(Collected data entries)
-.-.-

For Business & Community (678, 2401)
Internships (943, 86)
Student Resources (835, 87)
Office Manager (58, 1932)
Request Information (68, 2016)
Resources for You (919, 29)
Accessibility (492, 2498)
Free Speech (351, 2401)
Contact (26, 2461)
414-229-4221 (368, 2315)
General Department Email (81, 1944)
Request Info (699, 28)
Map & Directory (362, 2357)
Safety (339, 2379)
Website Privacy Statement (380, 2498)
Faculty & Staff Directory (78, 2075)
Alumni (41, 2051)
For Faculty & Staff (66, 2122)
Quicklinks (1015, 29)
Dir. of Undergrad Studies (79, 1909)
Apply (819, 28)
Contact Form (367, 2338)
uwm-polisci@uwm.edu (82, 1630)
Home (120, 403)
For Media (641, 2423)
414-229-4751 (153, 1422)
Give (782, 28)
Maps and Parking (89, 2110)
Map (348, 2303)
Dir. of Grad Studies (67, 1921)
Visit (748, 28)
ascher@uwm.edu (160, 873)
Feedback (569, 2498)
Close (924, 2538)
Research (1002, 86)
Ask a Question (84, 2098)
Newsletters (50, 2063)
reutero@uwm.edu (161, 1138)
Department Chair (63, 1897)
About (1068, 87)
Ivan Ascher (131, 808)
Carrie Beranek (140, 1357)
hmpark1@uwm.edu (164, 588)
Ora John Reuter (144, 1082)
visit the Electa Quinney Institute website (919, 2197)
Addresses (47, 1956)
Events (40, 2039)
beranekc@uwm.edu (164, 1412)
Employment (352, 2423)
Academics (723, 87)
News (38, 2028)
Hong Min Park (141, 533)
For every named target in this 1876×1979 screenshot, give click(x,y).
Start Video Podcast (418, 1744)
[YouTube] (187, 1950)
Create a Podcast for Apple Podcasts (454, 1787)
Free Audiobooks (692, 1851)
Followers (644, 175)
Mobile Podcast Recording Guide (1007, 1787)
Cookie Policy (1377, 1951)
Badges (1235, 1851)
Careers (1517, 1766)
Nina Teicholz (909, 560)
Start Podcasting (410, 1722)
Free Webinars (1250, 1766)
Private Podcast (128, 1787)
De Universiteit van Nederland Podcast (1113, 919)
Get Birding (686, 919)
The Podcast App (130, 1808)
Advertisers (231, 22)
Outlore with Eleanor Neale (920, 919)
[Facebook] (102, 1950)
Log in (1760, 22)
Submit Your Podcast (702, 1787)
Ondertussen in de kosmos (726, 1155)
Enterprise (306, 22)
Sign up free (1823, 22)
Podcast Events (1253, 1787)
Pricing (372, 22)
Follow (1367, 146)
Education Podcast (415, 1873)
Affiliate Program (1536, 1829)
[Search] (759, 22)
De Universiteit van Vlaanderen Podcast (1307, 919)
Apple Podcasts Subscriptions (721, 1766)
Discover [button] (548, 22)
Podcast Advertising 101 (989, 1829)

-.-.-

| ASSIGNMENT |
Of the lines above, retype only those from the line containing "Badges (1235, 1851)" through the line containing "De Universiteit van Vlaanderen", including both, exactly.

| COMPLETED TASK |
Badges (1235, 1851)
Careers (1517, 1766)
Nina Teicholz (909, 560)
Start Podcasting (410, 1722)
Free Webinars (1250, 1766)
Private Podcast (128, 1787)
De Universiteit van Nederland Podcast (1113, 919)
Get Birding (686, 919)
The Podcast App (130, 1808)
Advertisers (231, 22)
Outlore with Eleanor Neale (920, 919)
[Facebook] (102, 1950)
Log in (1760, 22)
Submit Your Podcast (702, 1787)
Ondertussen in de kosmos (726, 1155)
Enterprise (306, 22)
Sign up free (1823, 22)
Podcast Events (1253, 1787)
Pricing (372, 22)
Follow (1367, 146)
Education Podcast (415, 1873)
Affiliate Program (1536, 1829)
[Search] (759, 22)
De Universiteit van Vlaanderen Podcast (1307, 919)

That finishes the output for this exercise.